- [Excerpted records]:
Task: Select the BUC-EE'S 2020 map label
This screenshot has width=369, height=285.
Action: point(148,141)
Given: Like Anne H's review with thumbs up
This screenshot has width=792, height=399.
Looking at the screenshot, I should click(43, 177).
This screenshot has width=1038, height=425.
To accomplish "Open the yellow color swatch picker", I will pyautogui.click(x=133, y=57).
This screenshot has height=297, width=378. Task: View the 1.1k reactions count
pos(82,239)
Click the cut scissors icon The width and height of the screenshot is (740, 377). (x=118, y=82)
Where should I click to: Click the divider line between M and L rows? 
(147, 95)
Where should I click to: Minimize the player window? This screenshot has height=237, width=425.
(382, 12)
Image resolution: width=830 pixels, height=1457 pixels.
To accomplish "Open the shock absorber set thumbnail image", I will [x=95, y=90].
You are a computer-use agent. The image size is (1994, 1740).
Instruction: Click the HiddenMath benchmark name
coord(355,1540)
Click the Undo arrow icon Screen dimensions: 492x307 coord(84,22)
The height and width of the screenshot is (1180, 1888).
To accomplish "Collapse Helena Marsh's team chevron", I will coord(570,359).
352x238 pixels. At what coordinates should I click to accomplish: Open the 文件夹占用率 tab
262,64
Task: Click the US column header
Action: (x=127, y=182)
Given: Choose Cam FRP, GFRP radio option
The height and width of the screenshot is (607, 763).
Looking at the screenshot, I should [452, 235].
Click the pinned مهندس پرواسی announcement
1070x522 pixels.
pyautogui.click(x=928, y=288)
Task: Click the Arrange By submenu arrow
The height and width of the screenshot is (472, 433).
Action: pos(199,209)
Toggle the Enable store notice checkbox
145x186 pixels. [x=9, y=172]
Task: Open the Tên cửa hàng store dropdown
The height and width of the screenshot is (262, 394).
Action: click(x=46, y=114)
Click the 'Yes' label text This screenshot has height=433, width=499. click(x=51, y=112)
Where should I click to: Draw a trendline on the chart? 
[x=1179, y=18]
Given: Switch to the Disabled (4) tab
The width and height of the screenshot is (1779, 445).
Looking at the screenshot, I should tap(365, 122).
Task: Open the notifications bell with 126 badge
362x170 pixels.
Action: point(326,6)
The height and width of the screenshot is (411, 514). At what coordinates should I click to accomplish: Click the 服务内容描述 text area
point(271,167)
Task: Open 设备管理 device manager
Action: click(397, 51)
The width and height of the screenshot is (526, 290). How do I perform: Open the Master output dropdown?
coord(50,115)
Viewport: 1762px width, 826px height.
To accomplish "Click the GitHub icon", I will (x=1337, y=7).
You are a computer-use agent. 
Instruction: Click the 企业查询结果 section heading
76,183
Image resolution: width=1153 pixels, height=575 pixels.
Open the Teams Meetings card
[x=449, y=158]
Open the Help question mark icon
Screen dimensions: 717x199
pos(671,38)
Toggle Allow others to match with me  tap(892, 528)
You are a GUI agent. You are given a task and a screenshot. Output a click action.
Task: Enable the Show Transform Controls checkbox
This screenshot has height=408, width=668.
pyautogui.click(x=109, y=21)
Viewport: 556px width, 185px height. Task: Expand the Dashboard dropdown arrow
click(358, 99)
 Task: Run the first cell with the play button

- [Problem to solve]: Retype the data in full and match it exactly.

- [Response to this exercise]:
Task: Select the BUC-EE'S 2020 map label
This screenshot has width=369, height=285.
Action: point(148,141)
Given: Like Anne H's review with thumbs up
This screenshot has width=792, height=399.
Looking at the screenshot, I should click(43, 177).
This screenshot has width=1038, height=425.
To accomplish "Open the yellow color swatch picker", I will pyautogui.click(x=133, y=57).
This screenshot has height=297, width=378. Task: View the 1.1k reactions count
pos(82,239)
Click the cut scissors icon The width and height of the screenshot is (740, 377). (x=118, y=82)
Where should I click to: Click the divider line between M and L rows? 
(147, 95)
Where should I click to: Minimize the player window? This screenshot has height=237, width=425.
(382, 12)
Image resolution: width=830 pixels, height=1457 pixels.
To accomplish "Open the shock absorber set thumbnail image", I will [x=95, y=90].
You are a computer-use agent. The image size is (1994, 1740).
Instruction: Click the HiddenMath benchmark name
coord(355,1540)
Click the Undo arrow icon Screen dimensions: 492x307 coord(84,22)
The height and width of the screenshot is (1180, 1888).
To accomplish "Collapse Helena Marsh's team chevron", I will coord(570,359).
352x238 pixels. At what coordinates should I click to accomplish: Open the 文件夹占用率 tab
262,64
Task: Click the US column header
Action: (x=127, y=182)
Given: Choose Cam FRP, GFRP radio option
The height and width of the screenshot is (607, 763).
Looking at the screenshot, I should [452, 235].
Click the pinned مهندس پرواسی announcement
1070x522 pixels.
pyautogui.click(x=928, y=288)
Task: Click the Arrange By submenu arrow
The height and width of the screenshot is (472, 433).
Action: pos(199,209)
Toggle the Enable store notice checkbox
145x186 pixels. [x=9, y=172]
Task: Open the Tên cửa hàng store dropdown
The height and width of the screenshot is (262, 394).
Action: click(x=46, y=114)
Click the 'Yes' label text This screenshot has height=433, width=499. click(x=51, y=112)
Where should I click to: Draw a trendline on the chart? 
[x=1179, y=18]
Given: Switch to the Disabled (4) tab
The width and height of the screenshot is (1779, 445).
Looking at the screenshot, I should tap(365, 122).
Task: Open the notifications bell with 126 badge
362x170 pixels.
Action: point(326,6)
The height and width of the screenshot is (411, 514). At what coordinates should I click to accomplish: Click the 服务内容描述 text area
point(271,167)
Task: Open 设备管理 device manager
Action: click(397, 51)
The width and height of the screenshot is (526, 290). How do I perform: Open the Master output dropdown?
coord(50,115)
Viewport: 1762px width, 826px height.
To accomplish "Click the GitHub icon", I will (x=1337, y=7).
You are a computer-use agent. 
Instruction: Click the 企业查询结果 section heading
76,183
Image resolution: width=1153 pixels, height=575 pixels.
Open the Teams Meetings card
[x=449, y=158]
Open the Help question mark icon
Screen dimensions: 717x199
pos(671,38)
Toggle Allow others to match with me  tap(892, 528)
You are a GUI agent. You are given a task and a screenshot. Output a click action.
Task: Enable the Show Transform Controls checkbox
This screenshot has height=408, width=668.
pyautogui.click(x=109, y=21)
Viewport: 556px width, 185px height. Task: Expand the Dashboard dropdown arrow
click(358, 99)
 Task: Run the first cell with the play button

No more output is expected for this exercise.